- _Materials provided_:
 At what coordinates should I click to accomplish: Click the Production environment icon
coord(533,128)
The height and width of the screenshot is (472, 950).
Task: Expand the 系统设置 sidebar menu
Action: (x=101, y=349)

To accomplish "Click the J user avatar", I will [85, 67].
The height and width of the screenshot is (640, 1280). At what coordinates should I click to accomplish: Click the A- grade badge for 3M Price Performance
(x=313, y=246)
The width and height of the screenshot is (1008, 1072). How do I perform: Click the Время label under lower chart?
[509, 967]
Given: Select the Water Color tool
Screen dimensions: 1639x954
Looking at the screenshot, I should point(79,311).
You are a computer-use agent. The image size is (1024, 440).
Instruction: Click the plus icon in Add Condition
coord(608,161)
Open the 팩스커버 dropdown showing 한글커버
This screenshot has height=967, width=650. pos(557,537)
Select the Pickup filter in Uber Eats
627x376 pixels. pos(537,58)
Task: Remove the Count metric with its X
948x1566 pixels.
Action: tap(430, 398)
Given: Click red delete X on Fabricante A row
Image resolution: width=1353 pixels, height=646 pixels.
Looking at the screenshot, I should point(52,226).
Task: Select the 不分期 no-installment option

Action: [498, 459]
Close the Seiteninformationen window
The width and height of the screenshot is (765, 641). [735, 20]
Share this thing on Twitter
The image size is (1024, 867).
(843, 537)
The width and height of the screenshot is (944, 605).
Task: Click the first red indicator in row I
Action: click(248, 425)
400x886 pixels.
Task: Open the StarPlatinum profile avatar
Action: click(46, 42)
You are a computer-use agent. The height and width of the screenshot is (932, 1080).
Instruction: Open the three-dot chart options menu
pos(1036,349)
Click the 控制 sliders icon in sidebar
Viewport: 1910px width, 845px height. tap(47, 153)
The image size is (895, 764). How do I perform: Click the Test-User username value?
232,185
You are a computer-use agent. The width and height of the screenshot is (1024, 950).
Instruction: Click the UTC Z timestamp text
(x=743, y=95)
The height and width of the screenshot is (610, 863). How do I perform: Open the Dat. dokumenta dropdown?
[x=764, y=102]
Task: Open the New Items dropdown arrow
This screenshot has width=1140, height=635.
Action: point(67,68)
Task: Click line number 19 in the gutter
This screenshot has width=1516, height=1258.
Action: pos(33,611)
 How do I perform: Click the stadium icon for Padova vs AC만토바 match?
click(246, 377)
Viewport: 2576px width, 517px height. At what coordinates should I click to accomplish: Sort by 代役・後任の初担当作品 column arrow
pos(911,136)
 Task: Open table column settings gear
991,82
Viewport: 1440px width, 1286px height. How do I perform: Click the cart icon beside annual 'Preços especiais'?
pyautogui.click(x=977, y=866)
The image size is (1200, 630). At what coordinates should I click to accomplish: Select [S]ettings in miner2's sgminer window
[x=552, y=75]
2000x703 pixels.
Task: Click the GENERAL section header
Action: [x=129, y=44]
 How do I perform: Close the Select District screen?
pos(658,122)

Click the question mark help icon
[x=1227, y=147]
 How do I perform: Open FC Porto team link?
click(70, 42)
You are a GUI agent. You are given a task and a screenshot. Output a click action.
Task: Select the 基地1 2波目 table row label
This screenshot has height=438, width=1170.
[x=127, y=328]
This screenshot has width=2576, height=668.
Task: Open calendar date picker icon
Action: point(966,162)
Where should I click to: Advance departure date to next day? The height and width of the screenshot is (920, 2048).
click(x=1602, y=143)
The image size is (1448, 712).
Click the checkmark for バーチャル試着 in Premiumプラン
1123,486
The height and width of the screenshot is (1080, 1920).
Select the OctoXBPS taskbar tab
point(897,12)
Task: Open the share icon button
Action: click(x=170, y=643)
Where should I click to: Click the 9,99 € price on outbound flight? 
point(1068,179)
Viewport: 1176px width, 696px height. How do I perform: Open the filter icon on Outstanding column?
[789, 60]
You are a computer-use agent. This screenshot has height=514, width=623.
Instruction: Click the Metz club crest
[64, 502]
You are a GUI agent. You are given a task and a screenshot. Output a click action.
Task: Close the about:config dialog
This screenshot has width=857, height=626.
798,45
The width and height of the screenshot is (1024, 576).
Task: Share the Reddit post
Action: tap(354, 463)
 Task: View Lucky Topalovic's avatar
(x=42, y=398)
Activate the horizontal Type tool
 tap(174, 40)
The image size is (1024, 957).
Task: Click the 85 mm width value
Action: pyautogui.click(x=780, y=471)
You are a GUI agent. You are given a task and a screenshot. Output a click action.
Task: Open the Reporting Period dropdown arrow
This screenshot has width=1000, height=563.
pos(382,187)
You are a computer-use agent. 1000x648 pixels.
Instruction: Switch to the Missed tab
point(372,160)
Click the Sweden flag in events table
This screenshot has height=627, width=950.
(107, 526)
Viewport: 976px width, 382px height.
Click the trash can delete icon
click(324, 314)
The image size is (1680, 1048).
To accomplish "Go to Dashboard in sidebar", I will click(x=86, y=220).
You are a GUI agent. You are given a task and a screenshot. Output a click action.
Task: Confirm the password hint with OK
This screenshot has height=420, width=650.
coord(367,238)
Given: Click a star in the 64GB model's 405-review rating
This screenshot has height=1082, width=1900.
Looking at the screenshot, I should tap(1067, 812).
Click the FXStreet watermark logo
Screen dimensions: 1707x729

- _Exercise instructions_: In the listing above, locate the line containing "Viewport: 1176px width, 696px" and the line containing "Task: Close the about:config dialog". Extract those two lines and every line between them, exactly as written, and only those.

- _Solution to this problem_:
Viewport: 1176px width, 696px height. How do I perform: Open the filter icon on Outstanding column?
[789, 60]
You are a computer-use agent. This screenshot has height=514, width=623.
Instruction: Click the Metz club crest
[64, 502]
You are a GUI agent. You are given a task and a screenshot. Output a click action.
Task: Close the about:config dialog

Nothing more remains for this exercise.